Earlier this year I crafted a highly critical review of 'Trials and Errors', a live album and the first official release from Jason Molina's new band Magnolia Electric Co. To these ears, the performances seemed stodgy and mostly overlong, and it did not bode well for the forthcoming studio album. That record has now been granted a full UK release. Entitled 'What Comes After The Blues', it is by some considerably distance the most accessible album that Molina has penned to date, and is likely to put yet more distance between him and his friend and mentor Will Oldham. It also comes as a merciful relief that it is also an absolutely fantastic record.
Not always known for his sensitivity in production techniques, somehow Steve Albinini has managed to muffle the colossal and insensitive drum thud that marred the live album. In fact, much of the playing here, whilst frequently exhuberant and spirited, is a great deal more subtle than I had expected. Even the most conventional tracks, where Molina's current Neil Young fixation is most apparent, have a wistful melodic appeal and are arranged with more restraint and care than anything on 'Trials and Errors'. 'The Dark Don't Hide It' opens the album with a sugar rush of chiming guitars and slide solos, along with a strident, almost infectious melody. It's a powerful statement, but actually somewhat misleading for the rest of the album. Elsewhere, Molina appears more reflective and less blustery.
There are two superb examples of this - the eerie and mysterious 'Hard To Love A Man', which is beautifully performed to emphasise its ambiguities. More familiar is the charming, melancholy 'Leave The City', which bears a slight resemblance to Scott Mackenzie's 'If You're Going To San Francisco (Be Sure To Wear Some Flowers In Your Hair)', but manages to find its own distinctive voice by virtue of some beguling trumpet melodies.
Lyrically, this is clearly an unashamed attempt at capturing the great American vernacular. There are numerous references to highways, roads and north stars which place this firmly in Springsteen territory. The inspiration, according to Molina himself, was Hank Williams' 'I Have Seen The Light', a statement made explicit in the concluding song, cunningly titled 'I Have Not Seen The Light'.
The album is structured so that the calmer, acoustic moments come towards the end. This is not a structuring policy I would expect to appreciate - but it works surprisingly well here, as it allows the album to develop an increasingly elegiac mood.
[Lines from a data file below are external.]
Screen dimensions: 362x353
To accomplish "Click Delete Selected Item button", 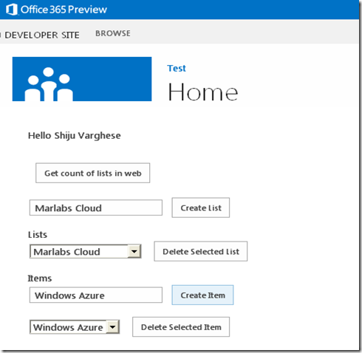I will pyautogui.click(x=181, y=327).
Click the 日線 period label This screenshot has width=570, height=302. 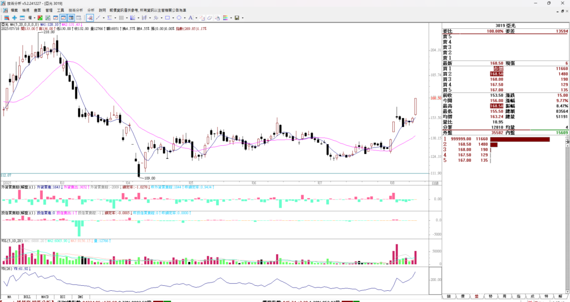click(x=435, y=182)
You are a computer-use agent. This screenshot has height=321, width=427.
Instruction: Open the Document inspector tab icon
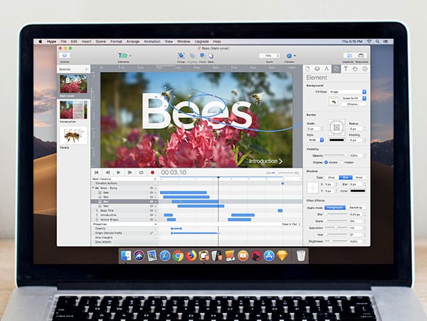(x=308, y=69)
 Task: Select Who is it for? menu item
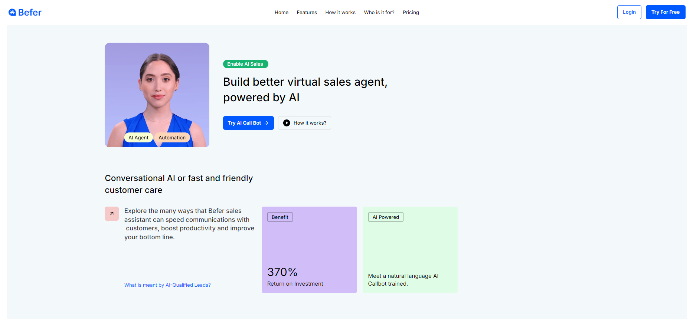click(x=379, y=12)
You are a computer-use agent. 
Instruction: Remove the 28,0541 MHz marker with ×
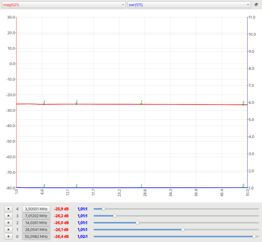[9, 230]
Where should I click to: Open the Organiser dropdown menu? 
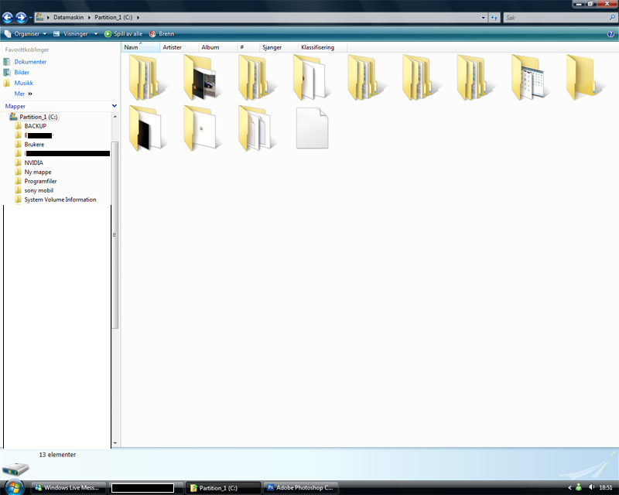pyautogui.click(x=26, y=34)
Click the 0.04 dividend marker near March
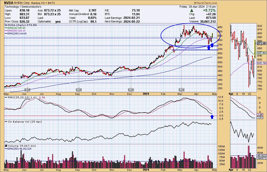Screen dimensions: 267x172 click(x=182, y=90)
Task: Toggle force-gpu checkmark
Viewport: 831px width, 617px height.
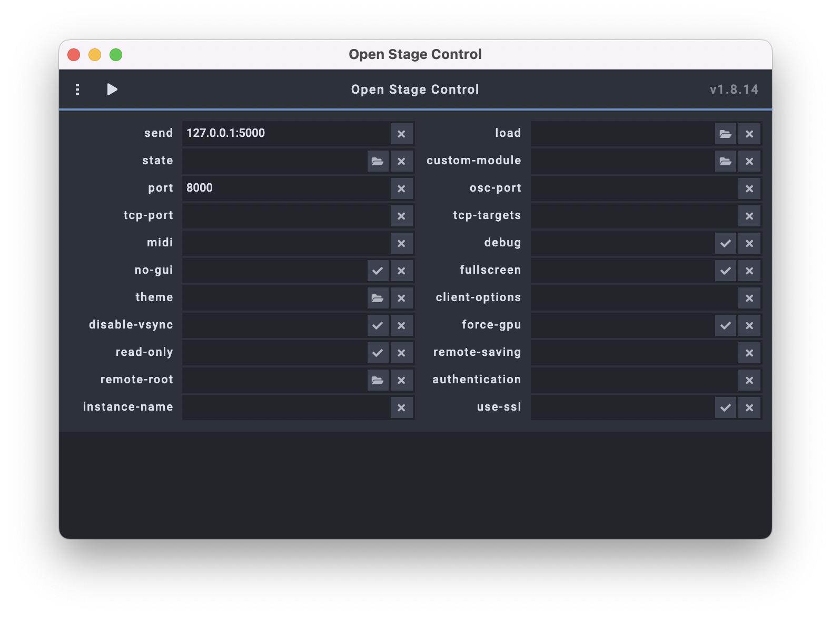Action: point(725,325)
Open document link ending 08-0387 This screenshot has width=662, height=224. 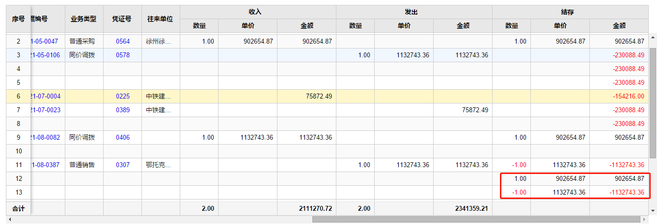(x=45, y=165)
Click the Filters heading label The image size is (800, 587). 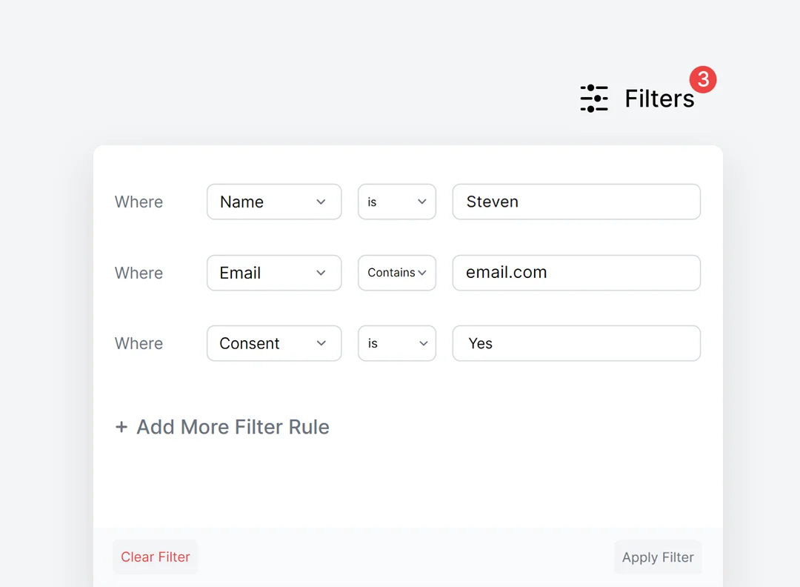tap(659, 99)
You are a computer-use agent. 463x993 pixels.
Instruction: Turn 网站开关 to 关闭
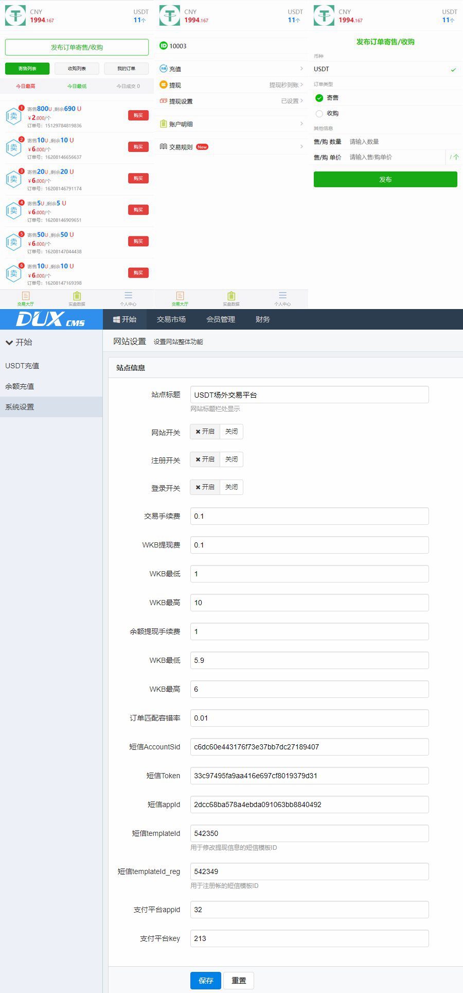[x=231, y=432]
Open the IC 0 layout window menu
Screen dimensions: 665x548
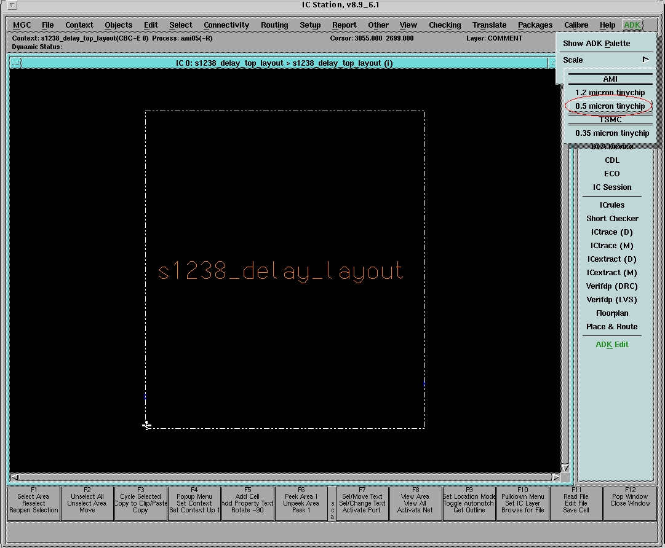click(x=15, y=63)

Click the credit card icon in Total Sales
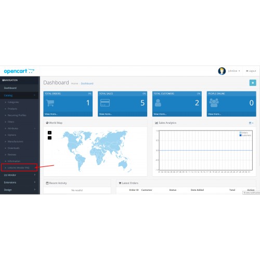point(105,103)
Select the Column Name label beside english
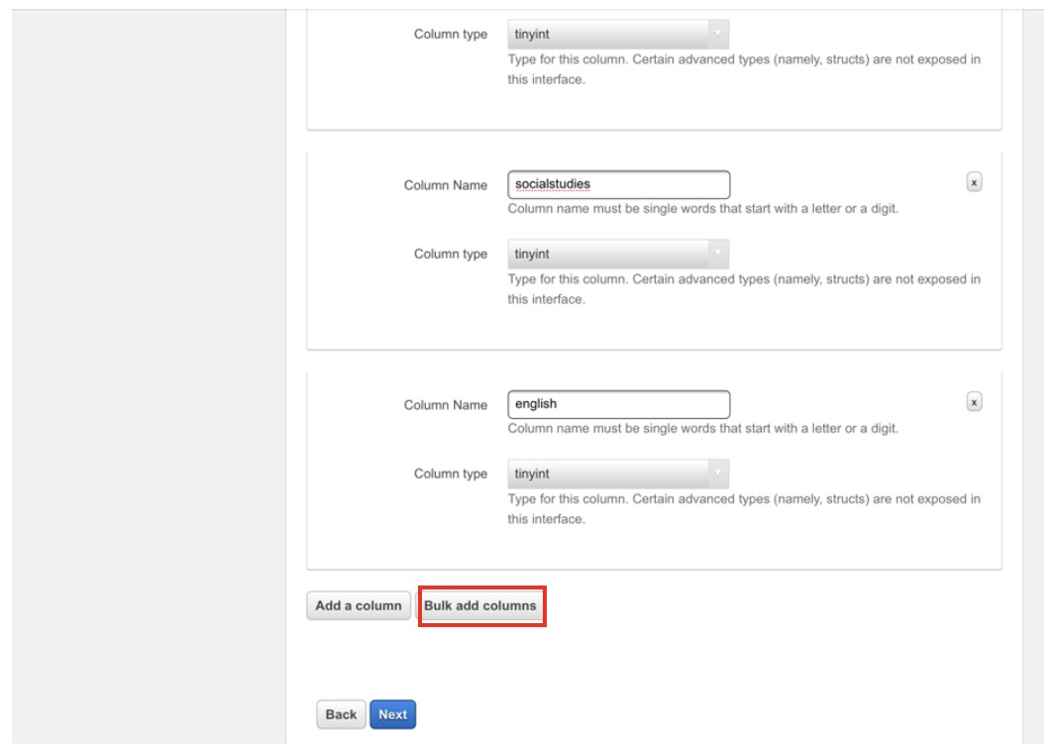 coord(446,405)
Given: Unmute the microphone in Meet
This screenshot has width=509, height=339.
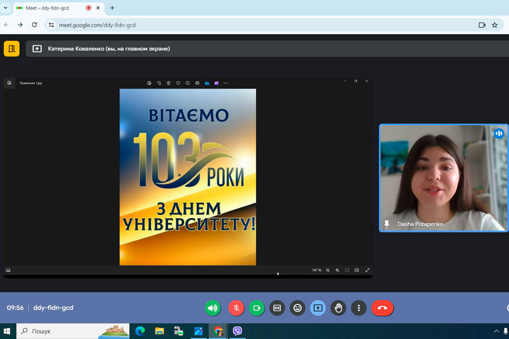Looking at the screenshot, I should click(236, 308).
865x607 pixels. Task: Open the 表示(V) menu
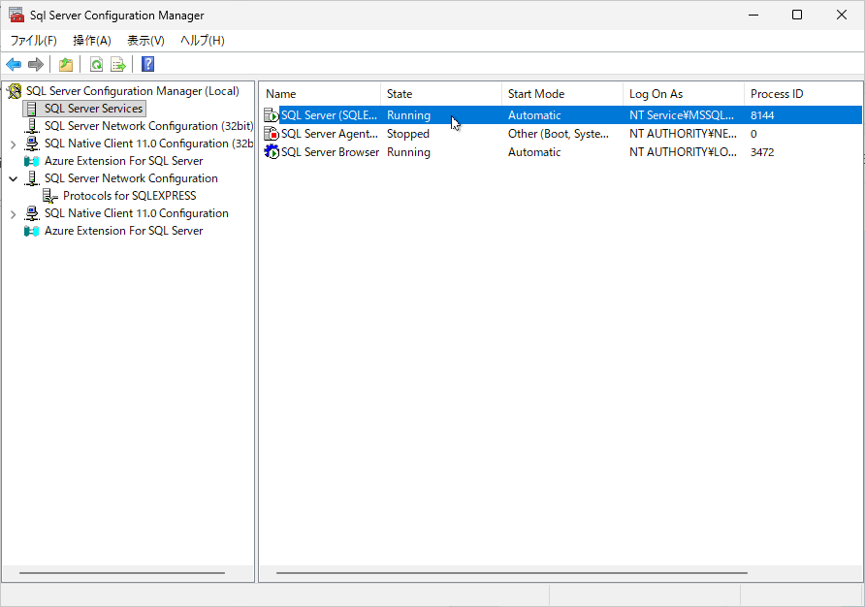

The final few tracks will be familiar to long-term Molina fans, but they are more immediate and less elusive than anything on 'The Lioness' or 'Didn't It Rain'. 'Hammer Down' and 'North Star Blues' are particularly memorable.
Throughout Jennie Benford plays a very effective Emmylou Harris to Molina's Gram Parsons, and she even contributes one quite remarkable song, the genuinely moving 'Night Shift Lullaby', which may as well have been written especially for me! The tone is vulnerable and delicate throughout, but Molina's voice appears to have assumed a new force, which works very well wheh paired with Benford's sweet harmonies.
The title 'What Comes After The Blues' is also illuminating. This is not a blues album as such, but it is full of the resonances, cadences and wisdom of traditional American music. Molina has now firmly placed himself in a songwriting tradition (that of Dylan, Young and Springsteen) and, as such, 'What Comes After The Blues' may be unfairly dismissed as his most conventional work. This would be a mistake, however. There is still some of the raw brilliance of the later Songs:Ohia albums here and plenty of Molina's distinctive way with mood and atmosphere. A remarkable album.